Return, word for word, the stretch of the NOPL thread from "Whatever we do, I" through "defined(CONFIG_X86_P6_NOP) || defined(CONFIG_X86_64)".

**Extracted text**

..............................

From: tip-bot for Borislav Petkov <bp@alien8.de> tag it for -stable too? -- Regards/Gruss, Boris. --
What is the flaw that justifies it for stable, or even .36? It seems relatively harmless, with at most a very minor performance issue, unless I'm missing something? -hpa --
From: "H. Peter Anvin" <hpa@linux.intel.com> I was thinking more along the lines of this being partially broken when supplying non-constant arguments to cpu_has(), something like <arch/x86/kernel/cpu/proc.c:show_cpuinfo()>, for example. But all this could cause is /proc/cpuinfo not to report the "nopl" feature bit. I guess this is too minor an issue to even to be considered for stable. -- Regards/Gruss, Boris. --
I don't think this is right.
The cpu_has() logic depends not on x86-64, but on X86_P6_NOP.
Which has
depends on X86_64
depends on (MCORE2 || MPENTIUM4 || MPSC)
as its config rules, not just X86_64.
So I think your patch is bogus. It makes the current situation even
_more_ confusing than it is.
So what is it? Should we get rid of that odd X86_P6_NOP thing
entirely? Or should we use it consistently for the "this machine has
NOPL"? Should we always use P6_NOP for x86-64 and just remove the
"MCORE2 || MPENTIUM4 || MPSC" thing?
Whatever we do, I don't think this patch is the right one.
Linus
--
Actually, cpu_has() depends on:
#if defined(CONFIG_X86_P6_NOP) || defined(CONFIG_X86_64)
Obviously, if we *use* P6 NOPs they better be available on the
processor, but we also are pretty sure that every 64-bit processor
Right; the top clause, of course, was added later, as we found out that
it was unsafe to ever use NOPL on 32 bits, because of Microsoft f*ckups.
CONFIG_X86_P6_NOP was intended to indicate that using NOPL is
*preferred*, whereas the CPUID bit -- cpu_has() -- was (and is) intended
to indicate that NOPL is *supported*, not necessarily preferred.
As such, the code I believe is technically correct for the current
situation (NOPL is always supported on 64 bits, never on 32 bits), but
as you quite correctly point out it is definitely more confusing than is
desirable; this is probably also reflected by the following code in
alternative.c:
static const unsigned char *const *__init_or_module find_nop_table(void)
{
if (boot_cpu_data.x86_vendor == X86_VENDOR_INTEL &&
boot_cpu_has(X86_FEATURE_NOPL))
return p6_nops;
else
return k8_nops;
}
The vendor check here is really ugly.
The only case where we need CONFIG_X86_P6_NOP as a compile-time check is
for the ASM_NOP* macros; for dynamic code we're of course better off
with a runtime check, but it would be better if that was part of the CPU
routines. Perhaps X86_FEATURE_FAST_NOPL or something like that.

..............................

**Data supplied**
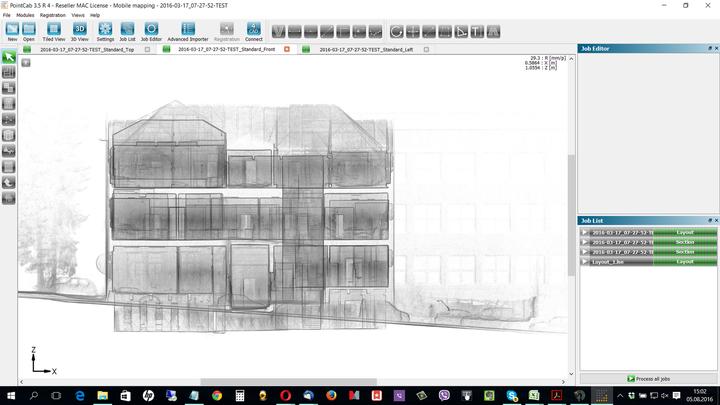Open Chrome from the Windows taskbar
Viewport: 720px width, 405px height.
[x=217, y=396]
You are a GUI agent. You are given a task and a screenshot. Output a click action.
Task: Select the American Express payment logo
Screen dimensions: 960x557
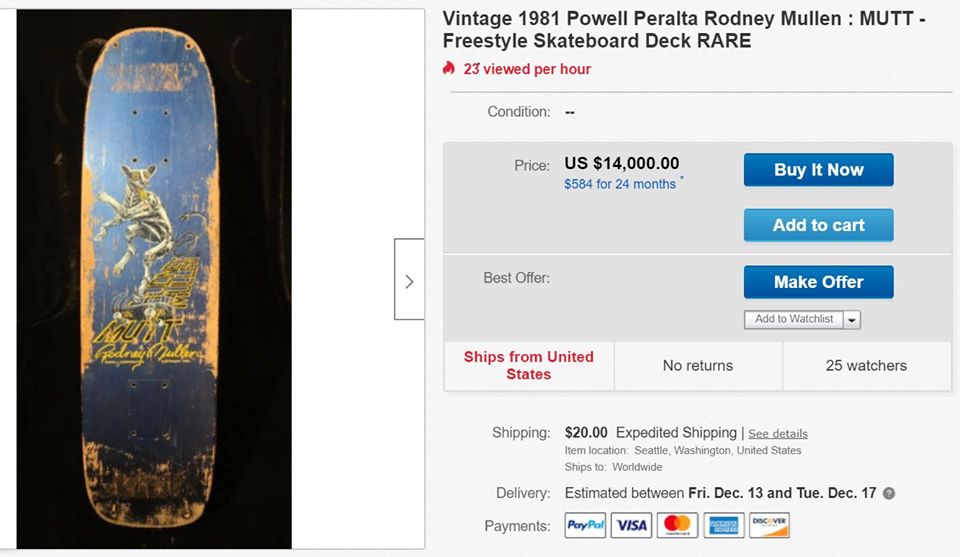click(723, 525)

..............................

**Output**
Whatever we do, I don't think this patch is the right one.
Linus
--
Actually, cpu_has() depends on:
#if defined(CONFIG_X86_P6_NOP) || defined(CONFIG_X86_64)